Crazy Ex-Girlfriend: Aline Brosh McKenna reveals the last-minute change to Trent's return

There’s only one person who can explain what just happened with those cat puppets. That’s why EW asked Crazy Ex-Girlfriend showrunner Aline Brosh McKenna to take fans behind the scenes of this week’s episode with her own blog. Enjoy!

Every season has an unusual episode for us to write and for some reason, those tend to be written by our weekly consultants, Dan Gregor and Doug Mand. This year, we threw at them one of our season’s most out-there episodes — a twisty, thriller-type episode featuring the brilliant Paul Welsh as our recurring character Trent.

Trent is a loose cannon, a fellow Harvard alum who has blackmailed Rebecca repeatedly. He’s very obsessed and so in some ways, he’s like Rebecca. He’s basically her id come to life. When he shows up, the stories tend to get extreme. In this episode, for starters, Trent dresses up like Rebecca and re-creates one of our credit sequences. He also breaks out of a full-body cast, eats a lizard, howls like a coyote, makes a booby-trapped paint bomb that explodes in Rebecca and Paula’s faces, and we find out he’s been hoarding Rebecca’s socks and underwear. There are also a bunch of singing cat puppets in this episode (back to them in a second) but weirdly, none of that wacky stuff was the tough part of creating this episode.

Our process started as usual: Dan and Doug wrote a script which we revised in the writers’ room, just as we always do, and then we did a table read — again, as per the ush. We made a few adjustments and were ready to go.

But the night before we started shooting, I bolted out of bed. Something was wrong with the end of the episode’s story. Trent’s incursions into Rebecca’s life were affecting mainly her love life and not enough of her broader character journey. I realized we had to make some big changes. I’m normally NOT an unravel-y writer. Some writers have a tendency to be a kitten with a ball of yarn, pulling at every story until it’s just a pile of string, often at the last minute. We don’t do that on our show. Rachel and I, and then the room, agree on a direction and we generally stick to it.

But I knew we had to re-break the last part of the story, even though we were pressed for time. I rushed to Rachel to tell her the changes I thought we needed to make. Rachel quickly agreed and she and I riffed on story ideas.

Then I ran over to see the director, our beloved Stuart McDonald, who was dressed as a pirate, and our legendary line producer Sarah Caplan, who was dressed as Sarah Caplan, but then again so was I! It was Halloween and my costume was Sarah. I told them I was going to rip up some stuff and they should be prepared. Neither blinked an eye, although one of Stuart’s eyes was covered with a patch so I’m not totally sure about that.

Then I shouted to my assistant, who was dressed as Anne Hathaway. (That day all of our assistants were dressed as different Anne Hathaways.) I asked her to assemble the writers right away.

Everyone was all hands on deck for an emergency rewrite. We dug in, did a first pass.
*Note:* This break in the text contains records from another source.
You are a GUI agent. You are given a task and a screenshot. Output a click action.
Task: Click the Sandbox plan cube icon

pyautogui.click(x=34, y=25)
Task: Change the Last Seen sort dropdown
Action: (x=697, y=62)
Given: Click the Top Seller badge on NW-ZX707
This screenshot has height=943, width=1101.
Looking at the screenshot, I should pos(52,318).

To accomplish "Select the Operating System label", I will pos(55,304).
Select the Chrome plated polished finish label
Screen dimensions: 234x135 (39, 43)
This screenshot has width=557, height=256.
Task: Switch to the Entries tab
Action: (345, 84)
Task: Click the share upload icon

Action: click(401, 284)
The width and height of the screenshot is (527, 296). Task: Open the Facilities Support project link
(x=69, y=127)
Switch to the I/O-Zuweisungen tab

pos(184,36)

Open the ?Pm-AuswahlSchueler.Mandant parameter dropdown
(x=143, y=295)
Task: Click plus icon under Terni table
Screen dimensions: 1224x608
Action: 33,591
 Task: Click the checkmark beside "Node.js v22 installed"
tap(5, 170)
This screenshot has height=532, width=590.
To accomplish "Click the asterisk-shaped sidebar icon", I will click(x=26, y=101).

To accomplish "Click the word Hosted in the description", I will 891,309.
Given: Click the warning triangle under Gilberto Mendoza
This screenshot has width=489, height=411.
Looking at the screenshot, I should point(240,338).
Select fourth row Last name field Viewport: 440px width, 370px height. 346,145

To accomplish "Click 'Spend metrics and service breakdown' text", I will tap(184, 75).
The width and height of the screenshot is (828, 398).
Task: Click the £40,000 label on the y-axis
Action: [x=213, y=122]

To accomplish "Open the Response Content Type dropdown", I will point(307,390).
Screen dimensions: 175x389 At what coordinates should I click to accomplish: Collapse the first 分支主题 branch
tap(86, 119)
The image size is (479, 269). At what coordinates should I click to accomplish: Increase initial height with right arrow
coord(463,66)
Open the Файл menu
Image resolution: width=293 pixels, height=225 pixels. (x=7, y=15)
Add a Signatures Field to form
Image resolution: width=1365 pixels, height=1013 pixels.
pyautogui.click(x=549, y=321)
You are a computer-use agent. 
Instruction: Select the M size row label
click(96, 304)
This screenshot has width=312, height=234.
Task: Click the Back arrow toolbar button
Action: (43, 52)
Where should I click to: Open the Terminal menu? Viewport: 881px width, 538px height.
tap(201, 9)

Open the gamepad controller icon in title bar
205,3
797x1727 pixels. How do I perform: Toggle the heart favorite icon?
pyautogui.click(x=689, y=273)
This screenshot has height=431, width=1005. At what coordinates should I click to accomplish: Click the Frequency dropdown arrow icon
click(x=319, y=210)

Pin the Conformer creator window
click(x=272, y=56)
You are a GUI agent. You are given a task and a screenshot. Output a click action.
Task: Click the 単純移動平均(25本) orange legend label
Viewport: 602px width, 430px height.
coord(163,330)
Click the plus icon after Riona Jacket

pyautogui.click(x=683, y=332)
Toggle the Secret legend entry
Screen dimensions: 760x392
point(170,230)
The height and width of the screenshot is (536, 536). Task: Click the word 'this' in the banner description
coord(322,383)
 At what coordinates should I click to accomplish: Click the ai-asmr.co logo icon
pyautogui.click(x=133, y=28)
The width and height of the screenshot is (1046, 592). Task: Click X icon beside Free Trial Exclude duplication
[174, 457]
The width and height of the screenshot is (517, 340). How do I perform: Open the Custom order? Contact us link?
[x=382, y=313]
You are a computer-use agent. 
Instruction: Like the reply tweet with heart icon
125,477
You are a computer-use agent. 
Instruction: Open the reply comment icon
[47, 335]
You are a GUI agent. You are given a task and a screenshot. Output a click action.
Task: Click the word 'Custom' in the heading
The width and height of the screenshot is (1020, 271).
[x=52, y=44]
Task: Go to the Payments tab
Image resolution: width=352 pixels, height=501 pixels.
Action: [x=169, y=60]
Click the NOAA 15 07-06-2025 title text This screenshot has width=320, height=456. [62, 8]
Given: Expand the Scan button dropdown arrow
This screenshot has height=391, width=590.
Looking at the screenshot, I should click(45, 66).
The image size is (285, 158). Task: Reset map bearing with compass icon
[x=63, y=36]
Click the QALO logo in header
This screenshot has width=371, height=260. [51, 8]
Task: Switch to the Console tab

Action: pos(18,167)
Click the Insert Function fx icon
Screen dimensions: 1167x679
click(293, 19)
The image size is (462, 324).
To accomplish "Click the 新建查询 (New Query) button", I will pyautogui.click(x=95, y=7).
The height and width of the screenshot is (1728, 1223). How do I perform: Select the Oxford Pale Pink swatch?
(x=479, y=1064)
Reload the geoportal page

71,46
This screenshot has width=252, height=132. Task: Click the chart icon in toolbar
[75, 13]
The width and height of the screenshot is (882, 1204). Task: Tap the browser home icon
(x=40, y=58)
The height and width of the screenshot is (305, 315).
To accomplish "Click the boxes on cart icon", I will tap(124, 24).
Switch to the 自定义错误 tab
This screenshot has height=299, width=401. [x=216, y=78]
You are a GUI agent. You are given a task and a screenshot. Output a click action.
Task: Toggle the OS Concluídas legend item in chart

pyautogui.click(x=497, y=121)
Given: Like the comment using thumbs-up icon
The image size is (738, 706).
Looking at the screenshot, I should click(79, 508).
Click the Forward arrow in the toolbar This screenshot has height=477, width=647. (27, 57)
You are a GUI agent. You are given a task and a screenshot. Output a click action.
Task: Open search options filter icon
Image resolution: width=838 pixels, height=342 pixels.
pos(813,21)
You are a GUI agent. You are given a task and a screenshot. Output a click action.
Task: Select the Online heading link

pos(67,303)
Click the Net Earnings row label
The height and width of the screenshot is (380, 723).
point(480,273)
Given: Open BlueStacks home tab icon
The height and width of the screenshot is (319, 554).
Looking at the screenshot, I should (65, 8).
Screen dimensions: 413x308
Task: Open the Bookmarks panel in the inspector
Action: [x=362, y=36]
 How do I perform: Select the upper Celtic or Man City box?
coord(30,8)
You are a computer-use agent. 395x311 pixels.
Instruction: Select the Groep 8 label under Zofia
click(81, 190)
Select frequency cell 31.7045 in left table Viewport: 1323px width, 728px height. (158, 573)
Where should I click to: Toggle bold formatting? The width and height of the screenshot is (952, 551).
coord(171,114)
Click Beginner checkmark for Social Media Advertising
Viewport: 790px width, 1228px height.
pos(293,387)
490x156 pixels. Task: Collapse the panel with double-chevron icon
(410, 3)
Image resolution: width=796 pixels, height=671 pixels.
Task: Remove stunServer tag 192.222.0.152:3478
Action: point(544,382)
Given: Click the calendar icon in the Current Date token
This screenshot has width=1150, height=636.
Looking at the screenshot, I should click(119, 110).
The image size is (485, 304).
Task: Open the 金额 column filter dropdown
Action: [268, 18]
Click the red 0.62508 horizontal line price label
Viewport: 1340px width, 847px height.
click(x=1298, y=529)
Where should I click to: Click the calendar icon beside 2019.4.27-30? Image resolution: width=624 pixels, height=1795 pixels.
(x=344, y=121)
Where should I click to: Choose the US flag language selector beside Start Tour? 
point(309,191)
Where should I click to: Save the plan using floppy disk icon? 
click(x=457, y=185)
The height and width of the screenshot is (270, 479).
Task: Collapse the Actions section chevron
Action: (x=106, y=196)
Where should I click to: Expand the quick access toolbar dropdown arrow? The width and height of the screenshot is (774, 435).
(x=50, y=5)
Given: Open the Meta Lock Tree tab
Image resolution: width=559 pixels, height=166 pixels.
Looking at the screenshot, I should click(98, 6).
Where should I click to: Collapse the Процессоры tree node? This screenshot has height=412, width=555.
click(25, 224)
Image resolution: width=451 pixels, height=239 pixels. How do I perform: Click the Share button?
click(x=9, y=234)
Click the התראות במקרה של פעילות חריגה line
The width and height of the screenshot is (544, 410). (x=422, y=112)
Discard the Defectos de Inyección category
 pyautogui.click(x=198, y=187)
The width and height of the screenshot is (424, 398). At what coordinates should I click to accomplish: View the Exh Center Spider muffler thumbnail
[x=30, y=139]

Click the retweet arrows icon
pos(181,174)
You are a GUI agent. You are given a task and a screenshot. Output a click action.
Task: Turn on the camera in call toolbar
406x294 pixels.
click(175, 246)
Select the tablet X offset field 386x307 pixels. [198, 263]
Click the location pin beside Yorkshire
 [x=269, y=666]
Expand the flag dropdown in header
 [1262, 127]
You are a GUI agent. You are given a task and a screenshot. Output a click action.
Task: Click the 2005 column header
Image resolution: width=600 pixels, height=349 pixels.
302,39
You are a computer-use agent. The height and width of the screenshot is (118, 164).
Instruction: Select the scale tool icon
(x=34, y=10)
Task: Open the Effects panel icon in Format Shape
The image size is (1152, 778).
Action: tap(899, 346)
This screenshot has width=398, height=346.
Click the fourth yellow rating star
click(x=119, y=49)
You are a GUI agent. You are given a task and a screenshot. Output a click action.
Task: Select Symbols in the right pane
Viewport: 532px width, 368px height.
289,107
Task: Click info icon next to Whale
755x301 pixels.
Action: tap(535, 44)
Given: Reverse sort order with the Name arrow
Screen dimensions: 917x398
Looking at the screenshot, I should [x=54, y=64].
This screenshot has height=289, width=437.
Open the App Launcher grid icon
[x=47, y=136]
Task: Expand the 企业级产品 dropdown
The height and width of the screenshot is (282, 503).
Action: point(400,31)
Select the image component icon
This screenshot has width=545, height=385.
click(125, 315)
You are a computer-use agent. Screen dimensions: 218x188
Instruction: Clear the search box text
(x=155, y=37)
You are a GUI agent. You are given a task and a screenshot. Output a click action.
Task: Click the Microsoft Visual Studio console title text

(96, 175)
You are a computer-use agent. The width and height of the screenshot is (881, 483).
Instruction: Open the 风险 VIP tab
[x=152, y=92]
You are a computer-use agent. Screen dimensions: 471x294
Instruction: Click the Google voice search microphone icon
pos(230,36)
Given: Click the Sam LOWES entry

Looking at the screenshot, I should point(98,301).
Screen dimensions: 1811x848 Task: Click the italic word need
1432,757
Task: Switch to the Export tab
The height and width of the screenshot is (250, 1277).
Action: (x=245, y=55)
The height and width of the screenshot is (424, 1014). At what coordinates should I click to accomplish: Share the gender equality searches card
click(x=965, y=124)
Then Dan and Doug and I stayed late refining the changes. We all felt like we were on the right track but—

—there was one HUGE problem with the new approach. One of the songs in the episode was a Rebecca/Paula duet, “Back in Action,” where Rebecca and Paula go back to sleuthing. It was written to be triumphant, but with our new story logic, Paula was having her arm twisted instead of volunteering and so the upbeat bravado of the song wouldn’t work.

I was worried we would have to cut a song, something we are loathe to do. Songs are excruciatingly hard to write and Rachel, Adam Schlesinger, and Jack Dolgen, our songwriters, had written a brilliant one. But songs are also secondary to story — that’s a very important rule to us — so if it wasn’t going to work, it would have to go.

Then, miraculously, Dan had an idea of how to not only salvage the song but to make it even funnier — he proposed revising the song so that there is one reluctant person and one over-enthused person. We ran that idea by Rachel, Adam, and Jack, they got right onboard and boom— they turned it around in less than a day (for the record, they are brilliant magician wizard creatures and I’m not sure how they do what they do).

So after hours of last-minute hard work, we were able to wind the yarn back together into a respectable ball. Phew. Story and script are everything in a TV show; they are the engine of the whole machine. If they don’t work, nothing else does. Once we knew it was right, we could all relax. After all that hubbub, finding a way to get the lizard scene and make a body cast come apart seemed easy by comparison.

And as for those cat puppets? They are the co-stars in the episode’s first song, “A Buttload of Cats.” Shooting that song was one of the best days ever on our set. As word spread that the cat puppets had arrived on set for their musical number, people floated in from all around our stages, the editing suites, and the writers’ room.